_To do_:
1: In the blog post about Christmas, what three things does the writer say have been neglected?
2: Carry on the blog post about Christmas from the point where it stops.

_Supplied passage_:
Thursday 15 December 2011

Why the World Would be a Better Place WITHOUT Christmas...

I've not had time to write a blog for a while, so I do apologise but I've been busy... with Christmas.

So, my general neglect for everything from this blog to my work up to my girlfriend got me thinking... What would the world be like without Christmas? And you know what, I was entirely unsurprised by the result I came to in my head. As a traditional Christmas grinch, I realised that the world would be a far better place without this particular seasonal festival. Why? I list below:


The Season of Good Will to All Men Brings out the Worst in People:

Aside from the actual day of giving presents, general 'good will' on the run up to and around Christmas must be at an all time low. Queues in pretty much every location are longer, meaning people have to wait and you would be surprised by how many people don't seem to be used to waiting. Any other time of year and people would not be all that bothered about a queue because they don't have to be anywhere in a rush, but at Christmas EVERYTHING is a rush so everyone is pissed off at having to queue.

The other problems that arise which truly sap the joy out of what always has the intention of being a 'fun' festival is the sheer amount of people that are everywhere. You go shopping at Christmas and you better be used to being pushed, shoved and verbally abused because everyone wants their own perfect Christmas for their family and they will defend it with tooth, nail and the occasional use of the C word. If you dare to slow down or get in the way of someone else's Christmas they are likely to attack you in one of the aforementioned ways. Also, because Christmas forces everyone out of their houses to shop and to get various festive provisions, this means that mentally unstable people who would otherwise be sitting at home masturbating are likely to be in the close vicinity, just waiting to snap.

_Recorded information_:
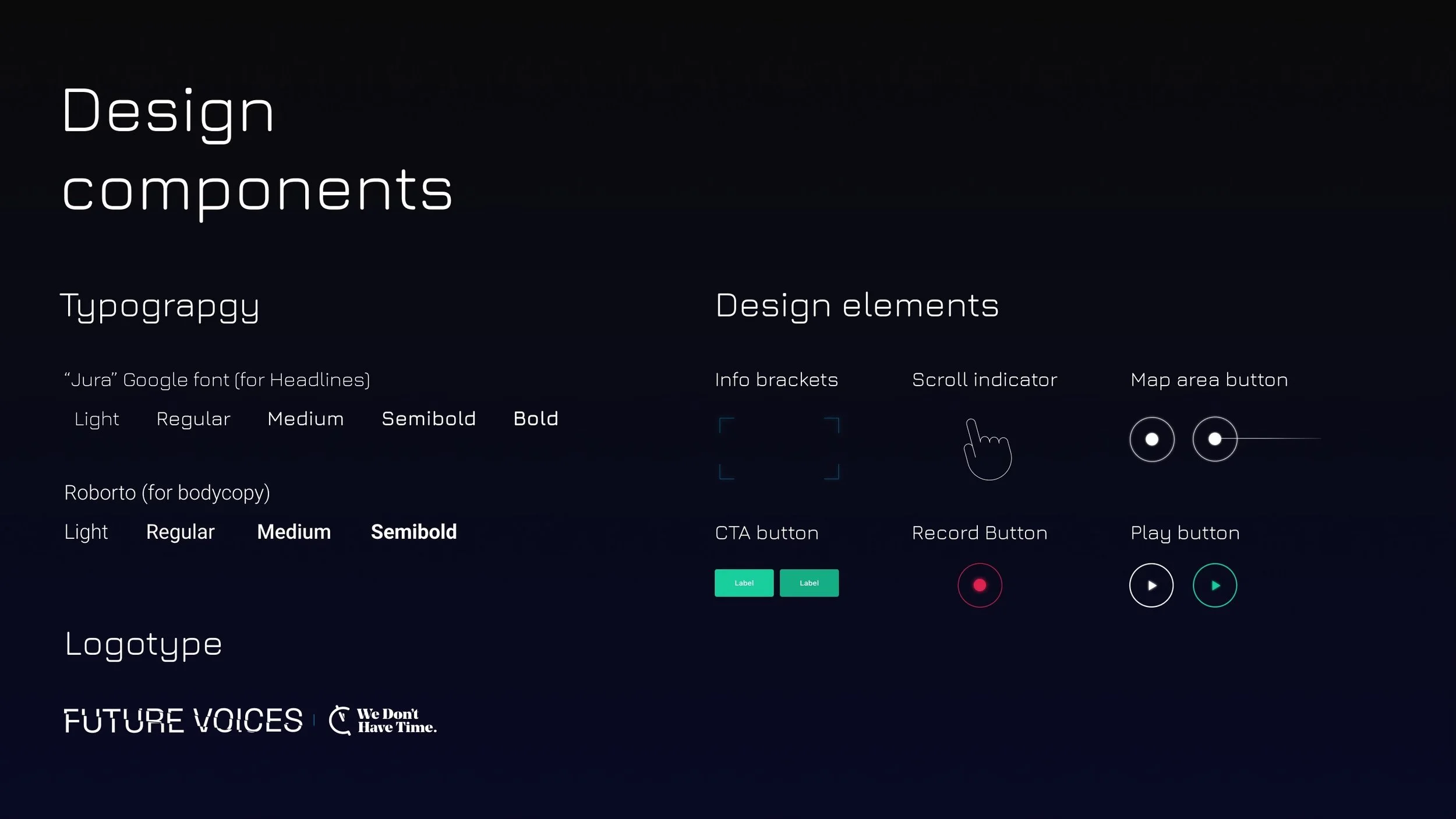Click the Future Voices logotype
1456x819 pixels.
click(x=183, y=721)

--

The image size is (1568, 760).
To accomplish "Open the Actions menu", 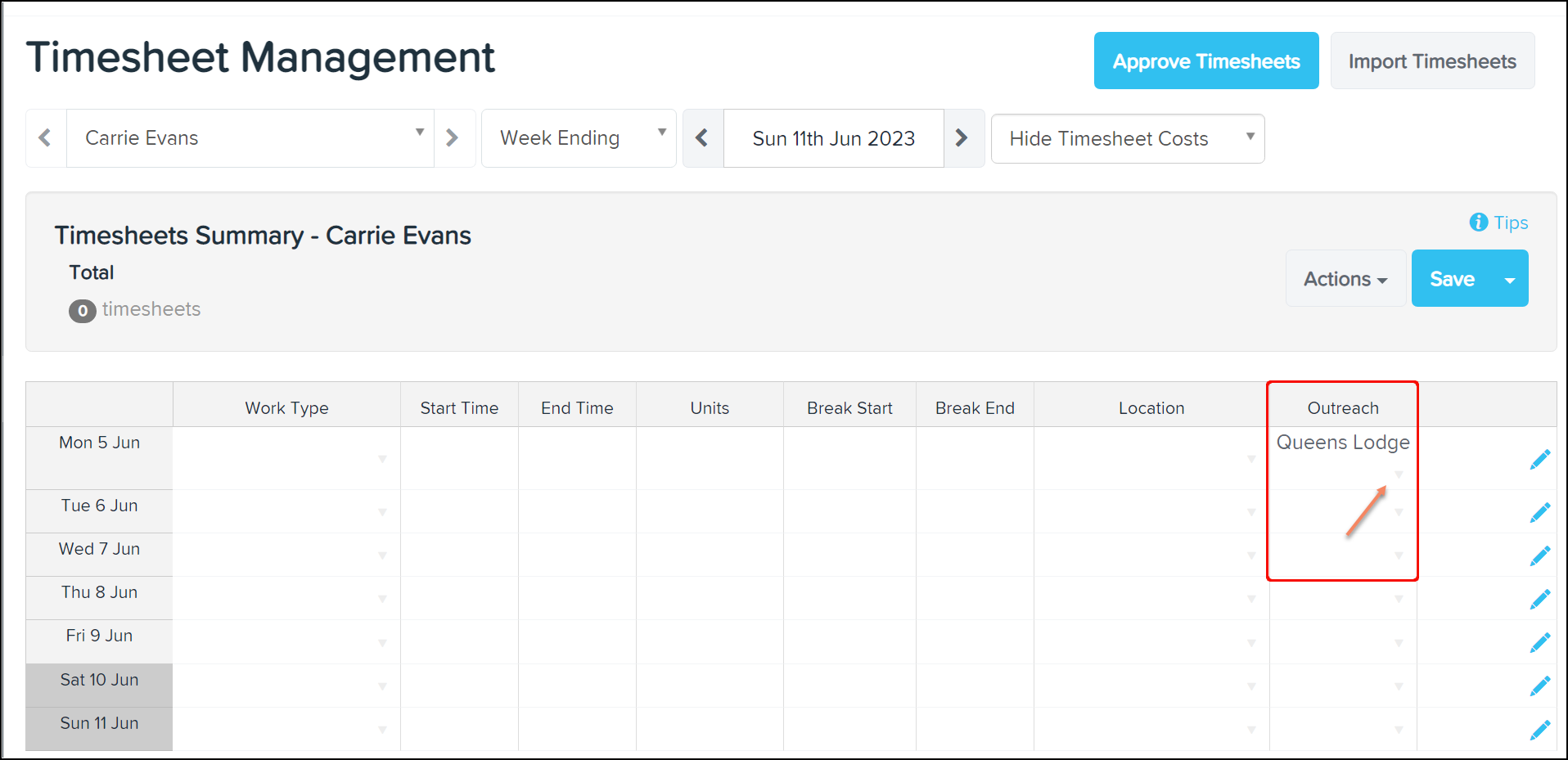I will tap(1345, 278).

_Answer set_:
1: The blog, work, and the writer's girlfriend.

2:
The amount of people shopping means that whilst Christmas is the most profitable time for businesses, it is also the time in which most people who work are likely to be getting an earful from some ungrateful wretch.


It really does bring the best out in us all... 


In Many Countries, Christmas is During the Worst Season to be out of the House:

It may sound crazy to use the weather as a reason why the world would be a better place without Christmas, but think about it for one second. For most of the countries in the northern hemisphere, Christmas falls during times of heavy snowfall, frost or rain. As a result, all the problems I've already described are exacerbated by the fact that you have to go about this mad rush whilst its snowing, hailing or whilst nature is otherwise trying to kill you.

The mad rush to the shops and the vast amount of people who are out at any one time means that you have to drive or otherwise navigate your way through heavy traffic in weather that you would usually avoid at all costs. It's by far the worst time of year to have a busy festival. It also means that people fantasise about the snow and building snowmen and going sledding only to moan about it when it actually happens but isn't quite the type of snow they hoped for.


Any excuse to include a picture of Skyrim


Everybody is Labelled:

Whether is is the fat man with the beard down the street who gets nicknamed 'santa' (and would, at any other time of the year, simply be known as 'the fat man with the beard down the street') or the family of Jehovah's Witnesses who become known as 'the family who don't celebrate Christmas'; December is a time where everyone wears a label.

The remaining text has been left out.